→ **INFORMATION GIVEN**
--------------------------------------------------

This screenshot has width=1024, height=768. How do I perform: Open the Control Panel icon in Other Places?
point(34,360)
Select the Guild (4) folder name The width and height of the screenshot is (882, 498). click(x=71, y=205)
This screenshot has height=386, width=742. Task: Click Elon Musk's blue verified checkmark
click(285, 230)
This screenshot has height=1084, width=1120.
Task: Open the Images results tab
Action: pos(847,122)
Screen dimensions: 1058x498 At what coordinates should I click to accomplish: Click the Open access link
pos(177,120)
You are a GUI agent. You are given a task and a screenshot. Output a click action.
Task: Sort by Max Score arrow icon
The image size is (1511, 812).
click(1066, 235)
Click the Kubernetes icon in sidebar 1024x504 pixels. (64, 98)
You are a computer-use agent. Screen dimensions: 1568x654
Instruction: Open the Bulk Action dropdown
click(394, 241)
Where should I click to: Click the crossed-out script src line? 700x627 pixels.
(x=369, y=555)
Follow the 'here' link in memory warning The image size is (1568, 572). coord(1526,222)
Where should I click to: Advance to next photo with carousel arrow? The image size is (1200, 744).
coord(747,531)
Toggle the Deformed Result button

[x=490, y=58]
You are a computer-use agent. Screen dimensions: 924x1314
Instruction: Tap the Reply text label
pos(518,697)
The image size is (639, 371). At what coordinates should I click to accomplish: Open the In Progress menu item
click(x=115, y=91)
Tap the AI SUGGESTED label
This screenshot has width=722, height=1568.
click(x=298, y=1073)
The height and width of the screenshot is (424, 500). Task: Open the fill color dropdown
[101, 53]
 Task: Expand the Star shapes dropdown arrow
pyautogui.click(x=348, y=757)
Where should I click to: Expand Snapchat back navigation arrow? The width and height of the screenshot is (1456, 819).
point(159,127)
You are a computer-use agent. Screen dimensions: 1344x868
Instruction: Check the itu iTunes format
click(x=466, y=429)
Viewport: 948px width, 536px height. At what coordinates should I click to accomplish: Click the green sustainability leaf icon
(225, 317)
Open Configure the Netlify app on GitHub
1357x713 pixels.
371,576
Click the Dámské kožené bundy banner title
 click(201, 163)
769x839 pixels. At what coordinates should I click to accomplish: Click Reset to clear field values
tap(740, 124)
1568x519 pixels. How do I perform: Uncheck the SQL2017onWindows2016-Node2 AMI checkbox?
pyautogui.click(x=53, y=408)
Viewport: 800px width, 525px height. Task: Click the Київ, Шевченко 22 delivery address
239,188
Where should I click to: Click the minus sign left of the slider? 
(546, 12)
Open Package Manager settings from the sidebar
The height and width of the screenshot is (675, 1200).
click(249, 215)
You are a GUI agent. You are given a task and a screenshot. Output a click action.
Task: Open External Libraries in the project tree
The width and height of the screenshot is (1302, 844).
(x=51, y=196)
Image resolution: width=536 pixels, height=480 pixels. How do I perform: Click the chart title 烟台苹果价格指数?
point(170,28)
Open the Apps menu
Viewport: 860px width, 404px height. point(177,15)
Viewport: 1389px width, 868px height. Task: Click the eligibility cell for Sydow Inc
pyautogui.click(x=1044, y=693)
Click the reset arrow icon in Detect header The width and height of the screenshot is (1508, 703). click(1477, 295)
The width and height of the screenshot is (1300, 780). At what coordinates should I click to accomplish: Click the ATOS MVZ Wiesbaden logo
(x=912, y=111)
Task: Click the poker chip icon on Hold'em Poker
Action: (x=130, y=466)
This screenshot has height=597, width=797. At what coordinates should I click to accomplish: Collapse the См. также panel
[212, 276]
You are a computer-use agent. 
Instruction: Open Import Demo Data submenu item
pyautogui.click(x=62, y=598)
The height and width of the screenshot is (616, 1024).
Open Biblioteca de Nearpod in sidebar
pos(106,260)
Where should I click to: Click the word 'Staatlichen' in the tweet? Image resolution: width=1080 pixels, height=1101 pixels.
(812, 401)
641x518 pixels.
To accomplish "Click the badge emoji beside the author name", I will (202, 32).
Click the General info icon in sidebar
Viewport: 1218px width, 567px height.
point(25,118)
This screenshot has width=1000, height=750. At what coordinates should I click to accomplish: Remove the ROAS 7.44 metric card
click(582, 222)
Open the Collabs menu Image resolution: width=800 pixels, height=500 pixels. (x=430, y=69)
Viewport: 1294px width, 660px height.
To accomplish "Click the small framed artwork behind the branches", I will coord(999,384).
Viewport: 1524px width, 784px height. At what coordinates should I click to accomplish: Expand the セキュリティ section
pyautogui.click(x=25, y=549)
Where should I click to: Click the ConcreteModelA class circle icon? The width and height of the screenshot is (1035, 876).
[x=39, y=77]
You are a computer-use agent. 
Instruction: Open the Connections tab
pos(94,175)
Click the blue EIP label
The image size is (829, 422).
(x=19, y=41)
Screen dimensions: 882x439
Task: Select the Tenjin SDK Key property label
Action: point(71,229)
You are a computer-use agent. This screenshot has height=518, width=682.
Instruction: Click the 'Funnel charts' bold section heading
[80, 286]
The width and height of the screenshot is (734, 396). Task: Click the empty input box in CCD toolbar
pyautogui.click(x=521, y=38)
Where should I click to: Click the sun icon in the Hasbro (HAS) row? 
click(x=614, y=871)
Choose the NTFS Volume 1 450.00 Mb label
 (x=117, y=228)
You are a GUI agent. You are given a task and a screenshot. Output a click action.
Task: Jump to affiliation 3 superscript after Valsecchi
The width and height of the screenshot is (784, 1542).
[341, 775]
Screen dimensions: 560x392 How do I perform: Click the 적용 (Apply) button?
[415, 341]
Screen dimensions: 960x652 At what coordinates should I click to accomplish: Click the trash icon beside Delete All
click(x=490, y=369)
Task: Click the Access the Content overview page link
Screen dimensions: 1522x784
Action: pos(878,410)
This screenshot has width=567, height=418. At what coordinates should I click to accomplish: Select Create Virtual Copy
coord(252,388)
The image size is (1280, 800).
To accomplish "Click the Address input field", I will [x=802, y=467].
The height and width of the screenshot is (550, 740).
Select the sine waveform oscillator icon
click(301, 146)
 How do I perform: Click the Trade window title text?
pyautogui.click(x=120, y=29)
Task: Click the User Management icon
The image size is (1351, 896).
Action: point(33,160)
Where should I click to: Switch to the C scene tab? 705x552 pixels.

--------------------------------------------------

Repeat the data in its entirety, exactly as written.

This screenshot has width=1024, height=768. How do I perform: Open the Control Panel icon in Other Places?
point(34,360)
Select the Guild (4) folder name The width and height of the screenshot is (882, 498). click(x=71, y=205)
This screenshot has height=386, width=742. Task: Click Elon Musk's blue verified checkmark
click(285, 230)
This screenshot has height=1084, width=1120.
Task: Open the Images results tab
Action: pos(847,122)
Screen dimensions: 1058x498 At what coordinates should I click to accomplish: Click the Open access link
pos(177,120)
You are a GUI agent. You are given a task and a screenshot. Output a click action.
Task: Sort by Max Score arrow icon
The image size is (1511, 812).
click(1066, 235)
Click the Kubernetes icon in sidebar 1024x504 pixels. (64, 98)
You are a computer-use agent. Screen dimensions: 1568x654
Instruction: Open the Bulk Action dropdown
click(394, 241)
Where should I click to: Click the crossed-out script src line? 700x627 pixels.
(x=369, y=555)
Follow the 'here' link in memory warning The image size is (1568, 572). coord(1526,222)
Where should I click to: Advance to next photo with carousel arrow? The image size is (1200, 744).
coord(747,531)
Toggle the Deformed Result button

[x=490, y=58]
You are a computer-use agent. Screen dimensions: 924x1314
Instruction: Tap the Reply text label
pos(518,697)
The image size is (639, 371). At what coordinates should I click to accomplish: Open the In Progress menu item
click(x=115, y=91)
Tap the AI SUGGESTED label
This screenshot has width=722, height=1568.
click(x=298, y=1073)
The height and width of the screenshot is (424, 500). Task: Open the fill color dropdown
[101, 53]
 Task: Expand the Star shapes dropdown arrow
pyautogui.click(x=348, y=757)
Where should I click to: Expand Snapchat back navigation arrow? The width and height of the screenshot is (1456, 819).
point(159,127)
You are a computer-use agent. Screen dimensions: 1344x868
Instruction: Check the itu iTunes format
click(x=466, y=429)
Viewport: 948px width, 536px height. At what coordinates should I click to accomplish: Click the green sustainability leaf icon
(225, 317)
Open Configure the Netlify app on GitHub
1357x713 pixels.
371,576
Click the Dámské kožené bundy banner title
 click(201, 163)
769x839 pixels. At what coordinates should I click to accomplish: Click Reset to clear field values
tap(740, 124)
1568x519 pixels. How do I perform: Uncheck the SQL2017onWindows2016-Node2 AMI checkbox?
pyautogui.click(x=53, y=408)
Viewport: 800px width, 525px height. Task: Click the Київ, Шевченко 22 delivery address
239,188
Where should I click to: Click the minus sign left of the slider? 
(546, 12)
Open Package Manager settings from the sidebar
The height and width of the screenshot is (675, 1200).
click(249, 215)
You are a GUI agent. You are given a task and a screenshot. Output a click action.
Task: Open External Libraries in the project tree
The width and height of the screenshot is (1302, 844).
(x=51, y=196)
Image resolution: width=536 pixels, height=480 pixels. How do I perform: Click the chart title 烟台苹果价格指数?
point(170,28)
Open the Apps menu
Viewport: 860px width, 404px height. point(177,15)
Viewport: 1389px width, 868px height. Task: Click the eligibility cell for Sydow Inc
pyautogui.click(x=1044, y=693)
Click the reset arrow icon in Detect header The width and height of the screenshot is (1508, 703). click(1477, 295)
The width and height of the screenshot is (1300, 780). At what coordinates should I click to accomplish: Click the ATOS MVZ Wiesbaden logo
(x=912, y=111)
Task: Click the poker chip icon on Hold'em Poker
Action: (x=130, y=466)
This screenshot has height=597, width=797. At what coordinates should I click to accomplish: Collapse the См. также panel
[212, 276]
You are a computer-use agent. 
Instruction: Open Import Demo Data submenu item
pyautogui.click(x=62, y=598)
The height and width of the screenshot is (616, 1024).
Open Biblioteca de Nearpod in sidebar
pos(106,260)
Where should I click to: Click the word 'Staatlichen' in the tweet? Image resolution: width=1080 pixels, height=1101 pixels.
(812, 401)
641x518 pixels.
To accomplish "Click the badge emoji beside the author name", I will (202, 32).
Click the General info icon in sidebar
Viewport: 1218px width, 567px height.
point(25,118)
This screenshot has width=1000, height=750. At what coordinates should I click to accomplish: Remove the ROAS 7.44 metric card
click(582, 222)
Open the Collabs menu Image resolution: width=800 pixels, height=500 pixels. (x=430, y=69)
Viewport: 1294px width, 660px height.
To accomplish "Click the small framed artwork behind the branches", I will coord(999,384).
Viewport: 1524px width, 784px height. At what coordinates should I click to accomplish: Expand the セキュリティ section
pyautogui.click(x=25, y=549)
Where should I click to: Click the ConcreteModelA class circle icon? The width and height of the screenshot is (1035, 876).
[x=39, y=77]
You are a computer-use agent. 
Instruction: Open the Connections tab
pos(94,175)
Click the blue EIP label
The image size is (829, 422).
(x=19, y=41)
Screen dimensions: 882x439
Task: Select the Tenjin SDK Key property label
Action: point(71,229)
You are a computer-use agent. This screenshot has height=518, width=682.
Instruction: Click the 'Funnel charts' bold section heading
[80, 286]
The width and height of the screenshot is (734, 396). Task: Click the empty input box in CCD toolbar
pyautogui.click(x=521, y=38)
Where should I click to: Click the sun icon in the Hasbro (HAS) row? 
click(x=614, y=871)
Choose the NTFS Volume 1 450.00 Mb label
 (x=117, y=228)
You are a GUI agent. You are given a task and a screenshot. Output a click action.
Task: Jump to affiliation 3 superscript after Valsecchi
The width and height of the screenshot is (784, 1542).
[341, 775]
Screen dimensions: 560x392 How do I perform: Click the 적용 (Apply) button?
[415, 341]
Screen dimensions: 960x652 At what coordinates should I click to accomplish: Click the trash icon beside Delete All
click(x=490, y=369)
Task: Click the Access the Content overview page link
Screen dimensions: 1522x784
Action: pos(878,410)
This screenshot has width=567, height=418. At what coordinates should I click to accomplish: Select Create Virtual Copy
coord(252,388)
The image size is (1280, 800).
To accomplish "Click the Address input field", I will [x=802, y=467].
The height and width of the screenshot is (550, 740).
Select the sine waveform oscillator icon
click(301, 146)
 How do I perform: Click the Trade window title text?
pyautogui.click(x=120, y=29)
Task: Click the User Management icon
The image size is (1351, 896).
Action: point(33,160)
Where should I click to: Switch to the C scene tab? 705x552 pixels.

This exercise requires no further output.